The president’s decision to slap tariffs on a wide range of Chinese products, including garlic, has meant that domestic growers are having a heyday because garlic from China has become pricey, the BBC reported.
“It is untrue that there are no winners in a trade war,” Ken Christopher, executive vice president of California-based Christopher Ranch, said.
“When President Trump’s tariffs for garlic kicked in, it was at that point that California garlic truly became competitive,” said Christopher, who oversees the nation’s largest garlic farm.
He said the good news gets lost in media carping about Trump’s trade war with China.
“It’s been a difficult thing to talk about, as the media continually simplifies the tariffs as injuring farmers, whereas it actually benefits the domestic garlic industry,” Christopher said.
He told Marketwatch other sectors are also seeing an upswing.
“[T]here’s a much larger narrative to the tariff conversation because it’s not only garlic that’s benefiting from the tariff. Honey farmers, crawfish farmers, they’re among the few that are greatly benefiting,” Christopher said.

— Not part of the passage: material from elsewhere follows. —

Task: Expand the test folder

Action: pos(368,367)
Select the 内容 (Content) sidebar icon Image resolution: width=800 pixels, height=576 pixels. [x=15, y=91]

As far back as 1994, America’s garlic growers accused China of selling garlic for less than it cost to produce. Although the U.S. put sanctions in place to punish those getting caught, the impact was minimal.
Frank Lavin, a former undersecretary for international trade at the Department of Commerce, said Chinese importers outfoxed the system.
“They would be discovered and sanctioned, and then they would simply set up another dummy structure. The fact is they were more nimble, occasionally, in setting up these entities than U.S. Customs could be in discovering them,” he told the BBC.
Christopher said there is no way around the tariffs, however, because “garlic can’t even enter the country now before the tariff is billed to them. That’s what’s tactically changing the game.”
His farm ships more than 100 million pounds of garlic a year and is enjoying a sales boom.
“We’re seeing growth year-over-year of between 6 to 23 percent every week on our fresh garlic,” Christopher said. “It may not seem like a lot, but when measured in millions of pounds it makes a huge difference to our bottom line.”
Californian farmer Jack Vessey was in the garlic game but had to give it up because China became so dominant.
“Garlic, for many years, accounted for more than 50 percent of our receipts,” he told the BBC. “But once the Chinese began dumping product in the U.S. market, we started to cut back on our acreage and build other sectors of our business.”
Christopher knows the trade war will end, and he said it is “not in the long-term macroeconomic interest of the U.S. to engage in trade wars.”
But, he said, “[O]ur industry needed immediate relief.”